Perché esplorare il Bosco di Vincennes?
Antica riserva di caccia reale, dove Saint Louis amministrava la giustizia all'ombra di una quercia, il bosco è stato trasformato in parco pubblico da Napoleone III. L'ingegnere Jean-Charles Alphand, autore del parc des Buttes-Chaumont, ne ha disegnato i laghi artificiali, i sentieri tortuosi e le cascate romantiche. A differenza del suo gemello occidentale, il Bois de Boulogne, questo conserva un aspetto più selvaggio e meno impostato.
L'area ospita inoltre strutture di rilievo: il Parc Zoologique de Paris, rinnovato nel 2014, il Parc Floral con le sue 3.000 specie vegetali, l'hippodrome de Vincennes per le gare di trotto, e la Cartoucherie, punto di riferimento per il teatro contemporaneo. Questa varietà lo rende tanto un terreno per le attività domenicali quanto una meta culturale a tutti gli effetti.
Quattro laghi, quattro atmosfere
Il lac Daumesnil, il più vasto, richiama le famiglie grazie alla possibilità di noleggiare barche e alle due isole collegate da un ponte. L'île de Reuilly ospita un ristorante rustico e un tempio romantico dotato di grotta. Il lac des Minimes, situato a est, offre un contesto più intimo con i resti di un antico monastero. Qui, il locale Rosa Bonheur serve pizze su una terrazza ombreggiata.
Più riservati, il lac de Gravelle e il lac de Saint-Mandé sono ideali per chi cerca una quiete assoluta. Quest'ultimo, posizionato a un'altitudine maggiore, alimenta gli altri specchi d'acqua tramite una rete di ruscelli artificiali concepita nel XIX secolo.
Il giardino di agronomia tropicale: un viaggio inaspettato
Situato all'estremità nord-est del bosco, questo giardino di 4,5 ettari rimane poco noto anche a molti parigini. Fondato nel 1899 per sperimentare colture coloniali, ha ospitato l'Esposizione coloniale del 1907. Oggi, i suoi pavillons indochinois (padiglioni indocinesi), il pont khmer (ponte khmer) e la porte chinoise (porta cinese) svettano tra una vegetazione che ha ripreso il sopravvento.

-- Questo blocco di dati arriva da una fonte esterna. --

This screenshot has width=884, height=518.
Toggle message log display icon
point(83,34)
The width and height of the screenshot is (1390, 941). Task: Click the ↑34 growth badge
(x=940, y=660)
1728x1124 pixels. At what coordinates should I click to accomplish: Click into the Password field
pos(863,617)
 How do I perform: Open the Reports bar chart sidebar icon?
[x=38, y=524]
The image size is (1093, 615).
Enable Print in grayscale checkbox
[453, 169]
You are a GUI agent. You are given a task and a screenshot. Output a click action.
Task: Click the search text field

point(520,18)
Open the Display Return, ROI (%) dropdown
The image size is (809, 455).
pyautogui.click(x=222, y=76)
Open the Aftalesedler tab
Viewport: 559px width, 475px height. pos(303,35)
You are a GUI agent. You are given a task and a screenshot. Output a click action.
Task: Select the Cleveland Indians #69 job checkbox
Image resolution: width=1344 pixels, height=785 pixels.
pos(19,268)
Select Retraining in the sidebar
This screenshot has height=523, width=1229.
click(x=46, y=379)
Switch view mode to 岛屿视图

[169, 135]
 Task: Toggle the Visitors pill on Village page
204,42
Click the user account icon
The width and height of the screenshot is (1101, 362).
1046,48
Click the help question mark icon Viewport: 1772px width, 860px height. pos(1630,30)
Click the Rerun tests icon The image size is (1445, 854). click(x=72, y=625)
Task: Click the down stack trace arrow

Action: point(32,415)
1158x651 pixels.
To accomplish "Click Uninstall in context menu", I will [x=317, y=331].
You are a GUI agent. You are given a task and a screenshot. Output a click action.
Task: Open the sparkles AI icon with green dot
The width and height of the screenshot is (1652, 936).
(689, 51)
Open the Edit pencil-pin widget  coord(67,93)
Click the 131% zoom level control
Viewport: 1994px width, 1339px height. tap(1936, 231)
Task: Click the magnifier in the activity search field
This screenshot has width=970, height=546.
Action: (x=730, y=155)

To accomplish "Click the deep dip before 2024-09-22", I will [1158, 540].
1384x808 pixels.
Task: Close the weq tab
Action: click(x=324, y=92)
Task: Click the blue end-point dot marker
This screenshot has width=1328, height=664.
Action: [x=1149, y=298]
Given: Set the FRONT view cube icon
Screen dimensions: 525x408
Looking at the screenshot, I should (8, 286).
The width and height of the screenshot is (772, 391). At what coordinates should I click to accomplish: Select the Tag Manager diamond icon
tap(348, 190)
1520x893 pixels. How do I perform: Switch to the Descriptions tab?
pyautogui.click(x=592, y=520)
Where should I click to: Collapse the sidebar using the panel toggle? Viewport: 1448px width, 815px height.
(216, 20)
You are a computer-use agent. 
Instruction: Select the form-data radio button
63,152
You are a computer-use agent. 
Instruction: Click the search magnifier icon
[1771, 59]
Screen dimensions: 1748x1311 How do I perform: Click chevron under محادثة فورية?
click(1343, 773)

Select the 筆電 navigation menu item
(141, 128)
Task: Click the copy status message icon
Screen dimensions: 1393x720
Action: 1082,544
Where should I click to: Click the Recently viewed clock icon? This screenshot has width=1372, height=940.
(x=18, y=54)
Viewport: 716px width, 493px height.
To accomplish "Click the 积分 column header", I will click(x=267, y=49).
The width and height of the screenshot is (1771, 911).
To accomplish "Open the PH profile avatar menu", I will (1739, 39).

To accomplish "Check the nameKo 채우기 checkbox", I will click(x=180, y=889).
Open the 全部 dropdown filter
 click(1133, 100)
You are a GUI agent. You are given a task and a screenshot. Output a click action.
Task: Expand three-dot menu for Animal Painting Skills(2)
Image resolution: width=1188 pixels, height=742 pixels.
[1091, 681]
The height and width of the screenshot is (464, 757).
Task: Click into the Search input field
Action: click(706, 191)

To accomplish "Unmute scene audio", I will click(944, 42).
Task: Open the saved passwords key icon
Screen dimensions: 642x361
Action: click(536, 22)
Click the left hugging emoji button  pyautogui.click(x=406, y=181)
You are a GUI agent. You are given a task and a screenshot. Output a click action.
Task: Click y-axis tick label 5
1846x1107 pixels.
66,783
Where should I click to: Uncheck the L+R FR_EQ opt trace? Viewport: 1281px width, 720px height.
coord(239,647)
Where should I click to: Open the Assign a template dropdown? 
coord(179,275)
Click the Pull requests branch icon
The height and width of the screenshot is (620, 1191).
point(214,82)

Consiglio d'amico: prendi la RER A fino a Nogent-sur-Marne. L'ingresso del giardino si trova a 500 metri dalla stazione. L'accesso è gratuito, il luogo è poco frequentato e particolarmente fotogenico sotto la luce radente del tardo pomeriggio.
Attività e festival
La bicicletta rimane il mezzo migliore per esplorare il bosco. Troverai punti di noleggio vicino ai laghi e all'esplanade del castello. La Ferme de Paris, a ingresso gratuito, permette ai bambini di osservare gli animali da fattoria in piena città. In estate, il Paris Jazz Festival e Classique au Vert propongono concerti gratuiti durante il giorno presso il Parc Floral.
Da non perdere:
- Una gita in barca sul lac Daumesnil
- Il Parc Floral e il suo minigolf dedicato ai monumenti di Parigi
- Il castello di Vincennes con il suo mastio di 52 metri
- Il giardino di agronomia tropicale e i suoi padiglioni dimenticati
Sono tornato di recente al bois de Vincennes. Rimane un posto davvero piacevole per prendere un po' d'aria senza lasciare Parigi. È così grande che si possono fare un sacco di attività: andare in bici, camminare o semplicemente rilassarsi sedendosi in riva al lago. Tuttavia, alcune zone mi sembrano meno tranquille rispetto a qualche anno fa. Sconsiglio di andarci la sera.